Segment Open

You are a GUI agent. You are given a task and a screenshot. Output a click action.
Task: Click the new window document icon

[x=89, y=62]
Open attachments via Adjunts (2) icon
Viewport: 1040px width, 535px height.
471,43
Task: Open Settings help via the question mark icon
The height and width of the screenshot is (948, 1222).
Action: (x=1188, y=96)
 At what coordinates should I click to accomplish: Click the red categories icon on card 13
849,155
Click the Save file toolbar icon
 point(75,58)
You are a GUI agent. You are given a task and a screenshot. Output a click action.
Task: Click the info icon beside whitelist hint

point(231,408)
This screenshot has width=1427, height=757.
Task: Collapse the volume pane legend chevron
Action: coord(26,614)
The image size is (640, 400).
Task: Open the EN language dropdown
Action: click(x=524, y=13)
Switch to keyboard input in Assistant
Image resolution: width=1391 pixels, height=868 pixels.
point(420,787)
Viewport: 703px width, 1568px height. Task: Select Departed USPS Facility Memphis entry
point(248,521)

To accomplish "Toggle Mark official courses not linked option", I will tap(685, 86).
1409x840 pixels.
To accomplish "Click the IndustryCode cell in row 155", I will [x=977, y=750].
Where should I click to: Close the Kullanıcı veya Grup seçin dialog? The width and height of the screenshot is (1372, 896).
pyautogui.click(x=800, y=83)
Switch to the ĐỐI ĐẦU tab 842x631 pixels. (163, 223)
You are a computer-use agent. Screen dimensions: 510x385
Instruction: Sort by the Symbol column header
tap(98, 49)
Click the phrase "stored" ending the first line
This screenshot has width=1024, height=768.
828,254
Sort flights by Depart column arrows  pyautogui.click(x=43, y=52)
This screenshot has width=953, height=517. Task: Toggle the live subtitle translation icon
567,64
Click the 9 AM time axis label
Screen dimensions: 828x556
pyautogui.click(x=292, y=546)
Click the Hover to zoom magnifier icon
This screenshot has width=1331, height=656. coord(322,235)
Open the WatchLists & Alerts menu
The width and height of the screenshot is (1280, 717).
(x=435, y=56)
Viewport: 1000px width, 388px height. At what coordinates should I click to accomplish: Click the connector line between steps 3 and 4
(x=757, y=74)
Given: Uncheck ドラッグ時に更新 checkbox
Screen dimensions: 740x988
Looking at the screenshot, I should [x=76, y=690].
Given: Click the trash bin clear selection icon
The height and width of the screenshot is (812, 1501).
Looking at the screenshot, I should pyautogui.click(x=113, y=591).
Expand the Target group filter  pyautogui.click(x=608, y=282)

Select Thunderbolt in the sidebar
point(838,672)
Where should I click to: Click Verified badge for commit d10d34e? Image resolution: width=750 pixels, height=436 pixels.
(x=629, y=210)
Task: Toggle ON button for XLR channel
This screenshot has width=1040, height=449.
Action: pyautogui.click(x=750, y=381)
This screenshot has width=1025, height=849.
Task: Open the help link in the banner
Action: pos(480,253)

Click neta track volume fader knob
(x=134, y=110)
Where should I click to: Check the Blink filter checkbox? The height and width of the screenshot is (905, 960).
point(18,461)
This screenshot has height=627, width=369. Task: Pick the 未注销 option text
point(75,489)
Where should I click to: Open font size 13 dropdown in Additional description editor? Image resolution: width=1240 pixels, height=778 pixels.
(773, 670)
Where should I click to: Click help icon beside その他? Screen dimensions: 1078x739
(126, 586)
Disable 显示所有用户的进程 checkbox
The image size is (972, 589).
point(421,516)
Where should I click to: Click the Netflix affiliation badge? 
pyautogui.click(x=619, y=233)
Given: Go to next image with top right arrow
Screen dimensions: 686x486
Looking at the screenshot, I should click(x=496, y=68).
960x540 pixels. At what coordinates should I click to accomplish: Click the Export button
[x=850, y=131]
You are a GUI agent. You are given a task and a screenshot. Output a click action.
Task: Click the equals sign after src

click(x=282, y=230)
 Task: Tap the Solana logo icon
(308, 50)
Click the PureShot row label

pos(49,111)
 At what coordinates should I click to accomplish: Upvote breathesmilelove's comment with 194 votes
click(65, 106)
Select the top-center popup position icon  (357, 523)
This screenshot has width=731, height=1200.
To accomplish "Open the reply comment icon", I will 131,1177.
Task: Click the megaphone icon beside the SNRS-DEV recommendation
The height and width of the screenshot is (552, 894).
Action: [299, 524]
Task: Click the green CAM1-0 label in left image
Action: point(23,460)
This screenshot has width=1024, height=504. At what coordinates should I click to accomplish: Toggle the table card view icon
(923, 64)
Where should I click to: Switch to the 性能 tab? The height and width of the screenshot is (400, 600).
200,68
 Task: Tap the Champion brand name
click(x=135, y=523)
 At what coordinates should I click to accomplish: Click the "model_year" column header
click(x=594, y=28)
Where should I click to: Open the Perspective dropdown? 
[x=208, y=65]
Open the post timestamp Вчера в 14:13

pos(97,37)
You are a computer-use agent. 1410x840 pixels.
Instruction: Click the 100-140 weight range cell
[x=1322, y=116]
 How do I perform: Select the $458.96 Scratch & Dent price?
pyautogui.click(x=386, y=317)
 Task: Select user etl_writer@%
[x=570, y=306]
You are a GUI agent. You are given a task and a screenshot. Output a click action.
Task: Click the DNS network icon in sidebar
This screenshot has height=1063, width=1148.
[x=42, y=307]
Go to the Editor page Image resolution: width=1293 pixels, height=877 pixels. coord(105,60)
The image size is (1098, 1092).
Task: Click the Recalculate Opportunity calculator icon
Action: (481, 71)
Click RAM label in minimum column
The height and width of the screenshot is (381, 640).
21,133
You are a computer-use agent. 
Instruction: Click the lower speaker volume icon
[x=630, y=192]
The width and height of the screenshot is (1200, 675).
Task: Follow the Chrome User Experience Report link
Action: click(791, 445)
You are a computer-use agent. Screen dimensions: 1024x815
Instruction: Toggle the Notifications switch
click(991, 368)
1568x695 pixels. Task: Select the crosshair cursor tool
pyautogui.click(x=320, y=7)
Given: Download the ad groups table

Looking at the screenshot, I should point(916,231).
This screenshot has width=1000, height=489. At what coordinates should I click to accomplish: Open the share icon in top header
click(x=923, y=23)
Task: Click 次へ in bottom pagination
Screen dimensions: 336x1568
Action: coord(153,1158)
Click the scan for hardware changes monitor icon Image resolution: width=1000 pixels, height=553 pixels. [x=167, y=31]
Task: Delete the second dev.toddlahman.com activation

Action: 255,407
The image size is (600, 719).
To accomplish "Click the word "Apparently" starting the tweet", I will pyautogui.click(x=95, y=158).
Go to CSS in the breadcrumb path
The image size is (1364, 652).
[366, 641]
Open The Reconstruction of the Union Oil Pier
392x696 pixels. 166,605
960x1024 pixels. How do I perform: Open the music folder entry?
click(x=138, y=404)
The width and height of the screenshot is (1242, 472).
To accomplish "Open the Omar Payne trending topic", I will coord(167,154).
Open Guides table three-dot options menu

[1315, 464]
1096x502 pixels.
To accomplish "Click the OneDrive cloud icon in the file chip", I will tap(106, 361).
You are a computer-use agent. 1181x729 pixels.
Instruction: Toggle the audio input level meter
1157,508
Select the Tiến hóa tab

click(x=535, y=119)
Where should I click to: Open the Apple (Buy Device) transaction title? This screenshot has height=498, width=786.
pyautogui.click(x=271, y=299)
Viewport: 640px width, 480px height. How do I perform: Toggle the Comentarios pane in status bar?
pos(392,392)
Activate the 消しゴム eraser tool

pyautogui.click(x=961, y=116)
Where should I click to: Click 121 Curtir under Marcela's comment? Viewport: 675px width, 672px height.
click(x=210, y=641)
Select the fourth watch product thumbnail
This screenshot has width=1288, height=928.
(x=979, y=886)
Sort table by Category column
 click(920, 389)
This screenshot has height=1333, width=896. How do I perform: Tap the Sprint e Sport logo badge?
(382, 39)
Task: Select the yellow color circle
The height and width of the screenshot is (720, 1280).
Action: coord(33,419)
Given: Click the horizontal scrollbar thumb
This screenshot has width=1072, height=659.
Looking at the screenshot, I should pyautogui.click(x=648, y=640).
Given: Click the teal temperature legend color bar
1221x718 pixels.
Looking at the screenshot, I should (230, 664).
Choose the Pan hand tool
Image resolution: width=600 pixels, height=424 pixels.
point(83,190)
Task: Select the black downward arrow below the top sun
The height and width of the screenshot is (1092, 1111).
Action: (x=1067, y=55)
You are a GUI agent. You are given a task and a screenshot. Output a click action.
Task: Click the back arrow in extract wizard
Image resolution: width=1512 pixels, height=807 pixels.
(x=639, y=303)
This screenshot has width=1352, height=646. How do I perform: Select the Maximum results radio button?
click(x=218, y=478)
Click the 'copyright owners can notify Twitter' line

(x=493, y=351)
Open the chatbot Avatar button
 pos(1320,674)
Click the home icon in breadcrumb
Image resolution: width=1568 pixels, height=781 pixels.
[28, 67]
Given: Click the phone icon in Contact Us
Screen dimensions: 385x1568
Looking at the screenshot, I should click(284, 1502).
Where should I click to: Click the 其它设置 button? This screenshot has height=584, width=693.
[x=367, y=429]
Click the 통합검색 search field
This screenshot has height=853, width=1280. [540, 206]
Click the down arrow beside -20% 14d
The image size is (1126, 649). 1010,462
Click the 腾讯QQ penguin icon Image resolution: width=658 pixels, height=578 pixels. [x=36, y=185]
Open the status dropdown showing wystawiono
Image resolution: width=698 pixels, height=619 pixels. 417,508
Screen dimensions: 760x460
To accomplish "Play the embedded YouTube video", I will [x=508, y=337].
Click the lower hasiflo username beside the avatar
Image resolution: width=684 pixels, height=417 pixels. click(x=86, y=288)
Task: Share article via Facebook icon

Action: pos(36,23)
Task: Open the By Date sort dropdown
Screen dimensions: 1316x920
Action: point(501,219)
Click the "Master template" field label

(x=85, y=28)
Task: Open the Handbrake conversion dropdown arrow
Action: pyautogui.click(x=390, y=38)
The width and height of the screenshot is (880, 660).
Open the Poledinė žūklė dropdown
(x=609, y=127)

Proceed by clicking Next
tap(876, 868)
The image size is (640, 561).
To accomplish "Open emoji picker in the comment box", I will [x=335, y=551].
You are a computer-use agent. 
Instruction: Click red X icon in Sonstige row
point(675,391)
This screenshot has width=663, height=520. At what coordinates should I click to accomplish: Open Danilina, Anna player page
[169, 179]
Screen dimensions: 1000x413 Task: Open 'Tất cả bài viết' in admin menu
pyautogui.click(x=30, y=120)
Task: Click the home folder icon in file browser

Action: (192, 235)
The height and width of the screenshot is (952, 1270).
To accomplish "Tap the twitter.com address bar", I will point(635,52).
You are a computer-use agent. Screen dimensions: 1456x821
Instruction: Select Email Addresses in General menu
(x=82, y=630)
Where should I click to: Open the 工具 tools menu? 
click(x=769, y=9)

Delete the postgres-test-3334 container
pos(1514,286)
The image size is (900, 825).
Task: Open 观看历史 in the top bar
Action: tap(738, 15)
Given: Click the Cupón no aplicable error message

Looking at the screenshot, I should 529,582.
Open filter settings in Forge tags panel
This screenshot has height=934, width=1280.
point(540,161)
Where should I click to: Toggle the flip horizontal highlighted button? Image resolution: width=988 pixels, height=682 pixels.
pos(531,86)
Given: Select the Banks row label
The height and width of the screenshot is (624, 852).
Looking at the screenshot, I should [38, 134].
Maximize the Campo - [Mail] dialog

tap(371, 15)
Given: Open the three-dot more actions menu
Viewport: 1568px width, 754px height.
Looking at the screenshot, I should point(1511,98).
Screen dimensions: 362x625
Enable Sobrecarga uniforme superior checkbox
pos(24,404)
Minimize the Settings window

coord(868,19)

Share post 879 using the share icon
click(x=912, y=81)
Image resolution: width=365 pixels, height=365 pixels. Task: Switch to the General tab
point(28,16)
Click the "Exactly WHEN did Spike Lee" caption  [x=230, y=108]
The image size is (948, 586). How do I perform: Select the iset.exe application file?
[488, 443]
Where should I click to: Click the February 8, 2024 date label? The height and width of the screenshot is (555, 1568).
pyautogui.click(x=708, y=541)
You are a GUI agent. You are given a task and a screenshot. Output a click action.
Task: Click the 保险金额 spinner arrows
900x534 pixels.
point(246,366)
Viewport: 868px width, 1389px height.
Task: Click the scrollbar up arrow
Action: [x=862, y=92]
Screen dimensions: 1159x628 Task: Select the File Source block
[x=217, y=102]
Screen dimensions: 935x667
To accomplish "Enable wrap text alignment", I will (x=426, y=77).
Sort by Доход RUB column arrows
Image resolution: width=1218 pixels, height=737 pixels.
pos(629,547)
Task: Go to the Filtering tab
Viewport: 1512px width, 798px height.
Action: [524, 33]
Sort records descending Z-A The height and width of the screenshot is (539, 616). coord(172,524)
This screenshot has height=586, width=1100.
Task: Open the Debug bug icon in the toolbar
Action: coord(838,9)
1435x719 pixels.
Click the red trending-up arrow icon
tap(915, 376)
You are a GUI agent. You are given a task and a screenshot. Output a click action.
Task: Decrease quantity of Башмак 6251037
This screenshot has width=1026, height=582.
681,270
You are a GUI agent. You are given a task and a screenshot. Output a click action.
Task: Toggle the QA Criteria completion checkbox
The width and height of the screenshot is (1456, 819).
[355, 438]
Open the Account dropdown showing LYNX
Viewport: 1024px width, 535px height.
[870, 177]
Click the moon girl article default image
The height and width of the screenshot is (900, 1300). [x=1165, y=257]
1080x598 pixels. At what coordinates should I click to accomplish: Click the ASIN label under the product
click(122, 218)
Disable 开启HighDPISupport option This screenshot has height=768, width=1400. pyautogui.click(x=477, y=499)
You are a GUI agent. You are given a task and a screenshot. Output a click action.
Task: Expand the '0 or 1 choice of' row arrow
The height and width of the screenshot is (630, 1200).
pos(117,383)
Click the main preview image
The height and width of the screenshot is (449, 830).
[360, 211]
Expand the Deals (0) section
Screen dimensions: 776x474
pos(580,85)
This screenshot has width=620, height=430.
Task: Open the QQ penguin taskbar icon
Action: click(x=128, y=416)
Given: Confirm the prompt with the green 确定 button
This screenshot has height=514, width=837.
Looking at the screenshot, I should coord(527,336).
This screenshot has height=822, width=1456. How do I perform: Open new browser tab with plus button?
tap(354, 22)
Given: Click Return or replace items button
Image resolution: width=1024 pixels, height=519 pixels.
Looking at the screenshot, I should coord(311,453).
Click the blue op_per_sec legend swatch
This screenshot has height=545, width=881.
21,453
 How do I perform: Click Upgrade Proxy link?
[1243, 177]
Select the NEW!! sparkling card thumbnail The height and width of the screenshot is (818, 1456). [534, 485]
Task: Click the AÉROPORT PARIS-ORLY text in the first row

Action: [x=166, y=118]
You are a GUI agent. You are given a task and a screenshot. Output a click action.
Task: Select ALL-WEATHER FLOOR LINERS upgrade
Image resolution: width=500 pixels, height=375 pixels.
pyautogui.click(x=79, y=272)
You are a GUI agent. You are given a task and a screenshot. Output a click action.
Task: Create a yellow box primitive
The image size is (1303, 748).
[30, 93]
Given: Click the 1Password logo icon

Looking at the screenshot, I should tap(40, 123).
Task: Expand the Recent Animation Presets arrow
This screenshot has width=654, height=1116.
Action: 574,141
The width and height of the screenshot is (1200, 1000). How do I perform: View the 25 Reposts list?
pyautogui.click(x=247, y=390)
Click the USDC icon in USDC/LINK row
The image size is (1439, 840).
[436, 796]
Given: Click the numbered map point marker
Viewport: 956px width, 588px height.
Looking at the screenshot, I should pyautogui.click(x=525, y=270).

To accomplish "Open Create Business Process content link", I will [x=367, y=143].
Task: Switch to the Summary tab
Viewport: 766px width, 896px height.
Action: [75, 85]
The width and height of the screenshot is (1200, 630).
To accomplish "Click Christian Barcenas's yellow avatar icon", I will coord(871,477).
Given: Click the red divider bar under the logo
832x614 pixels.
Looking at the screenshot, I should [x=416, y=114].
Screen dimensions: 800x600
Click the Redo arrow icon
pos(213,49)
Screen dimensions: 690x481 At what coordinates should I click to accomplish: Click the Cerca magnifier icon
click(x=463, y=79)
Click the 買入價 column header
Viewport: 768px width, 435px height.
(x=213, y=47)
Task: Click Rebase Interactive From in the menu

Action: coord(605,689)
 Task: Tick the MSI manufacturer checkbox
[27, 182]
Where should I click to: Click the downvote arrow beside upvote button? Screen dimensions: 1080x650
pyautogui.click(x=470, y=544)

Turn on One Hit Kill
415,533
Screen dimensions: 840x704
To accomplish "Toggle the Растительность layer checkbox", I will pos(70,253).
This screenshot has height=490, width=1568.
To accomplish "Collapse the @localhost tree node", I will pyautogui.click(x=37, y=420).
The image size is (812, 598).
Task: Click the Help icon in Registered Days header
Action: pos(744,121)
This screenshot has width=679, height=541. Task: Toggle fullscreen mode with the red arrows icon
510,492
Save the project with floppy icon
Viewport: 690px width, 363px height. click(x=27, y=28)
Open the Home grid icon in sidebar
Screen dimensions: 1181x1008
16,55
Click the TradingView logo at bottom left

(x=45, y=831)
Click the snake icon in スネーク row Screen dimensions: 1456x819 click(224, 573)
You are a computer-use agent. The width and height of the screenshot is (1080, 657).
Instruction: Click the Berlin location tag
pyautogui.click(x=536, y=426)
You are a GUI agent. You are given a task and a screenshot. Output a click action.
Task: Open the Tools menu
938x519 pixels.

Segment Closed

Within the listing above, extract exactly the lines from the line with "960x540 pixels. At" to the line with "Task: Click the megaphone", the two named lines included, and no others.

▸ **Reply**:
960x540 pixels. At what coordinates should I click to accomplish: Click the Export button
[x=850, y=131]
You are a GUI agent. You are given a task and a screenshot. Output a click action.
Task: Click the equals sign after src

click(x=282, y=230)
 Task: Tap the Solana logo icon
(308, 50)
Click the PureShot row label

pos(49,111)
 At what coordinates should I click to accomplish: Upvote breathesmilelove's comment with 194 votes
click(65, 106)
Select the top-center popup position icon  (357, 523)
This screenshot has width=731, height=1200.
To accomplish "Open the reply comment icon", I will 131,1177.
Task: Click the megaphone icon beside the SNRS-DEV recommendation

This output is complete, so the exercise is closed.